Steven Rosenstark, 18, has had an incredible summer. Starting with his graduation from high school to winning third place at the international Spellman HV Clean Tech Competition where he was chosen from 500 teams of students from over 40 countries and ending with a citation from the mayor.
“The day I won was chaotic to say the least,” Rosenstark said.
On July 17, he woke up early and left a summer music program at The Mason Gross School of The Arts at Rutgers University, to go to the competition at the historic Great Hall of the Cooper Union in Manhattan.
Rosenstark spent the day admiring and talking with his competitor and then presenting his work to the judges.
After seeing presentations from all 20 finalists had been made, the judges made their decision and the top three were called.
“I was the first person called to the stage during the awards ceremony, which was a little bit jarring and nerve-racking, but I got through it.”
His family was there but his father was with him throughout the competition. “It felt a bit surreal receiving the award,” Rosenstark noted.
It was a culmination of three years of work. Rosenstark spent hours in the lab during an internship at the New Jersey Institute of Technology just observing how his machine was working. He recalled, “It was akin to watching paint dry.”
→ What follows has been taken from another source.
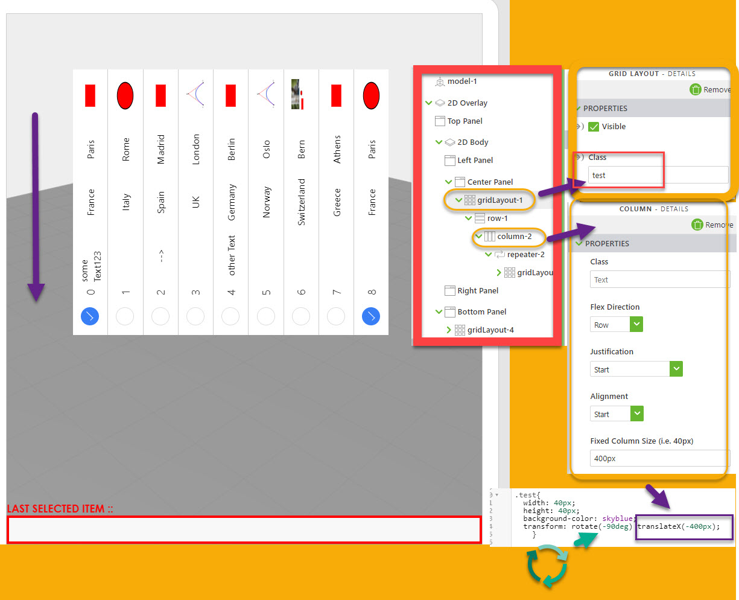739x600 pixels.
Task: Collapse the 2D Body node
Action: [x=439, y=142]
After the ceremony, as he and his dad carried equipment back to the car. It was then that Rosenstark realized it was all over. Tomorrow he would be going back to the music program, to a different world where no one knew this had even occurred.
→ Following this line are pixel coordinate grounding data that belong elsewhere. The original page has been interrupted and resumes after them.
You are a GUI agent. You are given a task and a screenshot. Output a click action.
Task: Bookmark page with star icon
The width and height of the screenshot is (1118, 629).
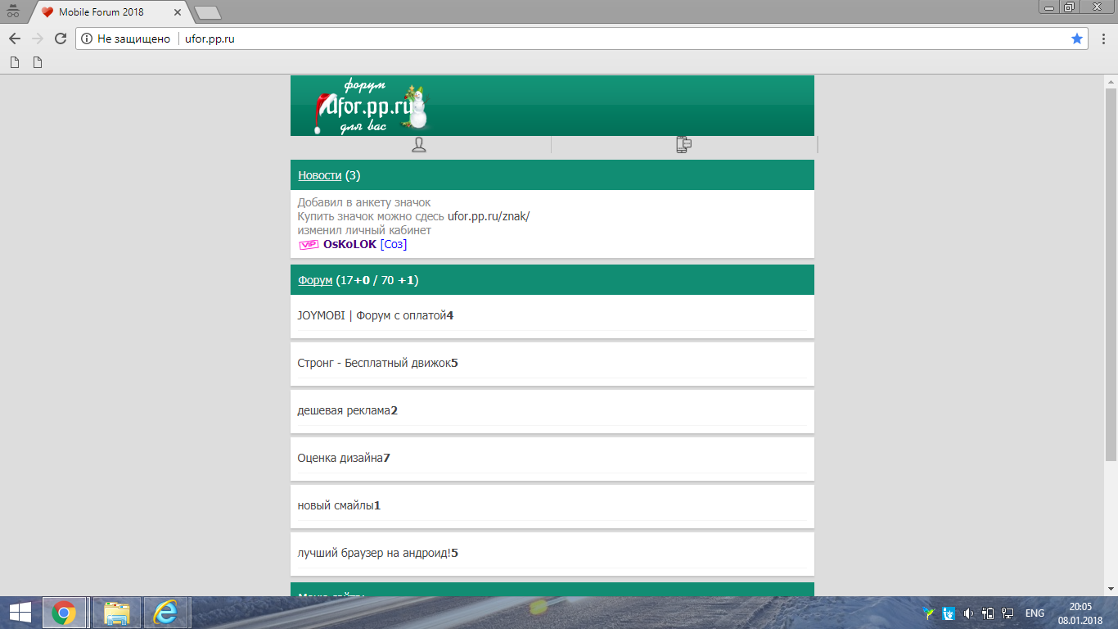pyautogui.click(x=1077, y=38)
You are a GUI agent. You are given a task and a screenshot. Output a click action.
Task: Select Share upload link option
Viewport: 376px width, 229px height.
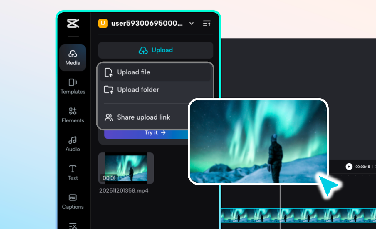[143, 117]
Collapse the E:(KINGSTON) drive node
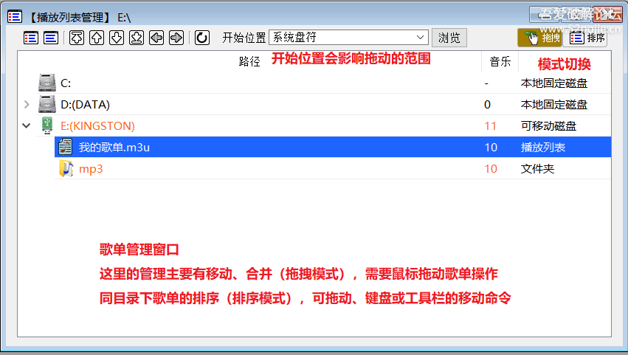The width and height of the screenshot is (628, 355). pos(27,125)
“I will remember that day forever nonetheless,” he said.
For Rosenstark, it all started at the end of his freshman year when he applied for the three-year science research program.
“I explored many different fields before settling on water purification,” Rosenstark said.
He found it fascinating as water is the seed of all life and believes, “its accessibility and consumption should continue to be explored at a high level for as long as technology continues to progress.”
He added, “I’ve always been interested in science and technology, particularly with applications of electricity. Electricity is so abstract in the ways it behaves and what it can do, I like to say that it’s the closest thing humanity will ever get to “magic”.
Rosenstark explained that his project applied an electric current to water in order to break down organic components. His system eliminated organic dye-pollutants, then used a membrane that conducts electricity in order to run a current through the water.
A couple of weeks after the competition, Rosenstark’s parents were phoned by the Livingston Town Council. They were told that the mayor and the council would like to give him a Citation of Honor on July 27 for his accomplishment at the competition.
“The council members were very impressed by my achievement, and I hope that this sort of support continues to permeate the Livingston Public Schools long after I am gone,” Rosenstark said.
This fall, Rosenstark began his first semester at Rutgers University. Like many freshmen, he doesn’t know what he wants to major in yet, but he is considering economics. One thing he knows for sure, it will not be science. After three years of hard science research, “I couldn’t really see myself pursuing them for the rest of my life,” he said.
Still he doesn’t regret a moment of what he did, “I encourage anyone seeking to expand their horizons to consider becoming involved in research, at any level and in any field.”